→ Recorded data:
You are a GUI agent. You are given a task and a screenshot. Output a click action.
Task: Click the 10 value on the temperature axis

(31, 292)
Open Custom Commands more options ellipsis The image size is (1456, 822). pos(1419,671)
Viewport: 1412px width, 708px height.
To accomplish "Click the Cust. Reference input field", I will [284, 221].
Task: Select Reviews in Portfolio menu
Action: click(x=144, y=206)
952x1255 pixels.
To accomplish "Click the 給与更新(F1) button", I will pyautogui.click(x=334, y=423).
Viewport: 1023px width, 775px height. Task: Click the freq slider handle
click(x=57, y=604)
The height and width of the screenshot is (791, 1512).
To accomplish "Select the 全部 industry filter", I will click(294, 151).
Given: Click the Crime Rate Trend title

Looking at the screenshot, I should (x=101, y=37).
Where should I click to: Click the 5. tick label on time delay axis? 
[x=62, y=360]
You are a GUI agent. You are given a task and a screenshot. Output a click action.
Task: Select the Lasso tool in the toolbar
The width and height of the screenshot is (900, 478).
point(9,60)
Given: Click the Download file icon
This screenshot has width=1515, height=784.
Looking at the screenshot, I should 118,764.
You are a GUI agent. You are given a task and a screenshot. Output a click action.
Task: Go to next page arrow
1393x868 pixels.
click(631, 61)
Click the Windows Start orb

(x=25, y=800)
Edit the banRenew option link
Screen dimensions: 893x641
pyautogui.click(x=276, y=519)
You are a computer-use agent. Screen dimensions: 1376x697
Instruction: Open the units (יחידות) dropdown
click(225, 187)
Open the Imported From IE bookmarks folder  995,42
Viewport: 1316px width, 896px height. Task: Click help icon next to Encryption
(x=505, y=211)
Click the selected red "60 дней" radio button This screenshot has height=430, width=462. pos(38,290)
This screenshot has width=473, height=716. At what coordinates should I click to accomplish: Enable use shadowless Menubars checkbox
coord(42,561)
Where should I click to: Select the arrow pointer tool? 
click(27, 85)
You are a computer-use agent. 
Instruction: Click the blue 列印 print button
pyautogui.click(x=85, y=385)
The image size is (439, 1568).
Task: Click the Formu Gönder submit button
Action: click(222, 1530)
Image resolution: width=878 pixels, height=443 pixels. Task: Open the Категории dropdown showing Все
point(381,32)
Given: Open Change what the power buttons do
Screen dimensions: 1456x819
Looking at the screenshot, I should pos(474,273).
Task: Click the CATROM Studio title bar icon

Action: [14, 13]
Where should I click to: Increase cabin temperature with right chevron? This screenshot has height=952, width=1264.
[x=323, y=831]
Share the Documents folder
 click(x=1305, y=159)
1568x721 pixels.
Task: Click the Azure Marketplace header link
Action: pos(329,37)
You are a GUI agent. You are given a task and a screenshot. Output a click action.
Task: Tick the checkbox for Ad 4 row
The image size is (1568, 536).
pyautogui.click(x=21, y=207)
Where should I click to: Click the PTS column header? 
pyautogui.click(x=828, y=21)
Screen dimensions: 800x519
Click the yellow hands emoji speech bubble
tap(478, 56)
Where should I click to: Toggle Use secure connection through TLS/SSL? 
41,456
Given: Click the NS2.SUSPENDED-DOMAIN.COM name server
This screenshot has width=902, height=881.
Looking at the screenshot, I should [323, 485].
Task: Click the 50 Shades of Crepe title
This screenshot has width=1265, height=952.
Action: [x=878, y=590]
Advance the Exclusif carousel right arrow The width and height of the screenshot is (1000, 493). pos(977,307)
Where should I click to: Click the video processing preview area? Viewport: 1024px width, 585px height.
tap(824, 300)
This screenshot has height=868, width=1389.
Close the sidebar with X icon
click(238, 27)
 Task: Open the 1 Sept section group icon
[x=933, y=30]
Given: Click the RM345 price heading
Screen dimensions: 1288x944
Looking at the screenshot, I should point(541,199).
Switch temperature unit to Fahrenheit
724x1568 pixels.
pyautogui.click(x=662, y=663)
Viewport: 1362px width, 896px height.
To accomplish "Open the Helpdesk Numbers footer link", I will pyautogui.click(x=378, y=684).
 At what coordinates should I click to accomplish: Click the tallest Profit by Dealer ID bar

→ Prompt: Gather every line above that contains the string "pyautogui" and copy each of those lines in full.

→ Exercise response:
To accomplish "Click the 給与更新(F1) button", I will pyautogui.click(x=334, y=423).
pyautogui.click(x=276, y=519)
pyautogui.click(x=85, y=385)
pyautogui.click(x=21, y=207)
pyautogui.click(x=828, y=21)
pyautogui.click(x=662, y=663)
To accomplish "Open the Helpdesk Numbers footer link", I will pyautogui.click(x=378, y=684).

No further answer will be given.